First separating the word estate into vowels and non vowels gives $$EAE$$ for the vowels and $$S,T,T$$ for the non-vowels. I interpreted this as a group of 4 where there's two T's resulting in $$\frac{4!}{2!}$$ but since the vowels can also be permuted and there's two E's this results in #permutations = $$\frac{4!}{2!}\cdot\frac{3!}{2!}=3!3!=36$$.

The correct answer is $$180$$ so I'm off by a factor of 5 although I have no clue where it comes from. If someone could point out the flaw in my reasoning that would be great.
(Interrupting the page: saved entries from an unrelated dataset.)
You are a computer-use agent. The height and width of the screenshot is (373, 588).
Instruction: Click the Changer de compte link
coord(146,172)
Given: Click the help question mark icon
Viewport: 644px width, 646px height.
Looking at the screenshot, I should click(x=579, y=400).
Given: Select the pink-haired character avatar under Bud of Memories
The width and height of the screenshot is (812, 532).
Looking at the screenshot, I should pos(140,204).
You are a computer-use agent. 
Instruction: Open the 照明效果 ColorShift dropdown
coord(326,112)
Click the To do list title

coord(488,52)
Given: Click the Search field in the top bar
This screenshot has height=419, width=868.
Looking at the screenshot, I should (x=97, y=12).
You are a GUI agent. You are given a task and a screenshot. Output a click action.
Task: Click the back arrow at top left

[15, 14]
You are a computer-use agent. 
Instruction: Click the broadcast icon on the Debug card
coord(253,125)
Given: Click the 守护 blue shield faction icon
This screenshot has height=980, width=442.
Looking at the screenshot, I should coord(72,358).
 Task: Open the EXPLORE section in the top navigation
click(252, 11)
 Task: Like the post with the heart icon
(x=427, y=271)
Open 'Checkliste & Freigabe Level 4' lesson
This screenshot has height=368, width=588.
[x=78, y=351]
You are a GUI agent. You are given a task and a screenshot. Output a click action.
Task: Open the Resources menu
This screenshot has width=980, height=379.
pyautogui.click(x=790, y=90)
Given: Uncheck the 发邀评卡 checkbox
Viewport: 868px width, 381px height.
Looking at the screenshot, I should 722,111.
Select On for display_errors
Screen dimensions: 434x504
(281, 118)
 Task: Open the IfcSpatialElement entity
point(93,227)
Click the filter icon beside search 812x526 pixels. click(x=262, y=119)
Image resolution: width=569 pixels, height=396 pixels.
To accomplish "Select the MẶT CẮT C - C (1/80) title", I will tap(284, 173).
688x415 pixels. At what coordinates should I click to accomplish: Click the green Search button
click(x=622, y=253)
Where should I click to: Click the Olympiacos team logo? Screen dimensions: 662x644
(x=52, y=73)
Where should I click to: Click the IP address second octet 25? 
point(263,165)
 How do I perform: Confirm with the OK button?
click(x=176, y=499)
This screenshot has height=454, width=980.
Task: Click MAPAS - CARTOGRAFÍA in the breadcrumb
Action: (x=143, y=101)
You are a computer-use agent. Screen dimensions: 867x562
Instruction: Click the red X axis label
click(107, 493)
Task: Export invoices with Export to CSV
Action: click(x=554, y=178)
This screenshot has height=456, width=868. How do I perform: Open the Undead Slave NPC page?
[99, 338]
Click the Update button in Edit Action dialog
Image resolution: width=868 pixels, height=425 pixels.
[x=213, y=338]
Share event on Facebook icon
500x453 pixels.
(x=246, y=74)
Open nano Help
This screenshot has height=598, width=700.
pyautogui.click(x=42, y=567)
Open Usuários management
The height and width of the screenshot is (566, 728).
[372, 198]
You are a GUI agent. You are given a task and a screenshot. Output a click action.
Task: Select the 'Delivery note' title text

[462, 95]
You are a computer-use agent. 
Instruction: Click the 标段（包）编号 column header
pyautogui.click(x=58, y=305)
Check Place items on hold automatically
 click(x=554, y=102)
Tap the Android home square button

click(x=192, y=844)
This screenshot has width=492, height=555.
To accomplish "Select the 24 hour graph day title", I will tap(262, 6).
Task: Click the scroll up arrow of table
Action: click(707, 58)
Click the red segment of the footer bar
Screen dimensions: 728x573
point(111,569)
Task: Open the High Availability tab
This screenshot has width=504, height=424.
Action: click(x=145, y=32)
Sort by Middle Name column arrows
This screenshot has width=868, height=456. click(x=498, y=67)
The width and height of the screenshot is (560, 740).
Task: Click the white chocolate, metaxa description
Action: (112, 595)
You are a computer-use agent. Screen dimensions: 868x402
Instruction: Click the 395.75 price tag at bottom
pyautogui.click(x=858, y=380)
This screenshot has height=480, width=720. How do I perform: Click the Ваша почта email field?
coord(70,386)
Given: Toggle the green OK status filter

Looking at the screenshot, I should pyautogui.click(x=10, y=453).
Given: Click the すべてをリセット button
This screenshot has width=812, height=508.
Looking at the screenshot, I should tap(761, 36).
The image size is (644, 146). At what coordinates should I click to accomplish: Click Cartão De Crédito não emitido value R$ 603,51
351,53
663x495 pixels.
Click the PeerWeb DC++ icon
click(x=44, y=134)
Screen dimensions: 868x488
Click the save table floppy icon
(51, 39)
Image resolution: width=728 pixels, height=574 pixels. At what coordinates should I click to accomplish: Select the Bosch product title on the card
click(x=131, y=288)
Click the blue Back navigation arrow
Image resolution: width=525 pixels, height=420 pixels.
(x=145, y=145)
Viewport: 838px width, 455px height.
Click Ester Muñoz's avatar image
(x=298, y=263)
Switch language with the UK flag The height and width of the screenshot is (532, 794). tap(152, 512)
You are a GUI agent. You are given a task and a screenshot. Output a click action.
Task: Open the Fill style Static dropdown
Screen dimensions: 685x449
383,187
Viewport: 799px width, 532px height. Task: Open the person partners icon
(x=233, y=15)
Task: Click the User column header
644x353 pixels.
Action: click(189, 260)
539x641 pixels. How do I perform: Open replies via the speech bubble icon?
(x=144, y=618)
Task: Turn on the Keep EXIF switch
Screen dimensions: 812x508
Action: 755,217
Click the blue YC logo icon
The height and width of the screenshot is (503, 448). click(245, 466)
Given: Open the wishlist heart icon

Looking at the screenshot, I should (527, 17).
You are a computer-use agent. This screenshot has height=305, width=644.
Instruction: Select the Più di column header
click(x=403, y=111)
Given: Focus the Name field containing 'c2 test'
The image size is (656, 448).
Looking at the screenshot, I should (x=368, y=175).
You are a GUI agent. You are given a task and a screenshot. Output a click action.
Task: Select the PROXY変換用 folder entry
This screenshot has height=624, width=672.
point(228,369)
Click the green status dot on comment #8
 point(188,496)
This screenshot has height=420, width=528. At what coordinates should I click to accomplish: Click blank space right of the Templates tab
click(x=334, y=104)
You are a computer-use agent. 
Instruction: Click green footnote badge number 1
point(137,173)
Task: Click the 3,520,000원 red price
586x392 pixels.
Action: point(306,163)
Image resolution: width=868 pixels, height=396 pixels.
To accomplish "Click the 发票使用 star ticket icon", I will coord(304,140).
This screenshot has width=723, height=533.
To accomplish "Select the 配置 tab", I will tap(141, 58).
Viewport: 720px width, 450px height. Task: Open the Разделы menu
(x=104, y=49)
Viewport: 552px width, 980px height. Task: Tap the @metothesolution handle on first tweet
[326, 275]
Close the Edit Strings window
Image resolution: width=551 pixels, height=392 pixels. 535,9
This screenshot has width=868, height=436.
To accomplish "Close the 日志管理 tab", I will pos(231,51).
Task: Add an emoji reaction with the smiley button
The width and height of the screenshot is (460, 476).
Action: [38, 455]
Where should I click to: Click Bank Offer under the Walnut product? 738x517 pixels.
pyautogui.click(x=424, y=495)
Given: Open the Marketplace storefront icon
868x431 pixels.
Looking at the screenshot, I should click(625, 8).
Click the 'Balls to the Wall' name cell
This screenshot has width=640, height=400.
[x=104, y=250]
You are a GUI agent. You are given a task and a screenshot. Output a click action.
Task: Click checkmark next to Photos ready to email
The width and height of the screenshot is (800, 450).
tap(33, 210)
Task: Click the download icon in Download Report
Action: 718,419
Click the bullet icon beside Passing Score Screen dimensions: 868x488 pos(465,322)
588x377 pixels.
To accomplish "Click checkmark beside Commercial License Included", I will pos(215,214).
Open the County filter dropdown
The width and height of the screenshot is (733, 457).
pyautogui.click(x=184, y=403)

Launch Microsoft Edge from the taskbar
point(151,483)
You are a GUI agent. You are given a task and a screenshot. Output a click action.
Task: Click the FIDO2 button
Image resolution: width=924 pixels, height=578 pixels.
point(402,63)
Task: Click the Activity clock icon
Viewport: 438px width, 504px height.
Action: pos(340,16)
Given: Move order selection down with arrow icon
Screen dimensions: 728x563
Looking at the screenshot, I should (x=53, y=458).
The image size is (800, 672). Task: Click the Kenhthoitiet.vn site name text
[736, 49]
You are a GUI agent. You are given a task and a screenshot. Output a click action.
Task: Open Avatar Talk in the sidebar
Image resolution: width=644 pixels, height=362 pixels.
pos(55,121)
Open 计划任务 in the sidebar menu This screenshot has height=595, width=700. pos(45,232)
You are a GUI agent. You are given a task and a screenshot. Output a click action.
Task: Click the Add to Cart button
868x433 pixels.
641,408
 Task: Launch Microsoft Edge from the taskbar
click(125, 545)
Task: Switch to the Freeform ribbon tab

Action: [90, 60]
• I suppose my answer key is incorrect then, unfortunate. – Craig Dec 13 '18 at 8:09

Your result is correct. If all the vowels are adjacent we have three possible vowel-blocks: $$AEE$$, $$EAE$$ and $$EEA$$. Then the total number of arrangents of $$S$$, $$T$$, $$T$$ and the vowel-block ($$4$$ elements with a double letter) is $$3\cdot \frac{4!}{2!}=36$$
Note that the total number of anagrams of the word $$ESTATE$$ with no restrictions is $$\frac{6!}{2!2!}=180.$$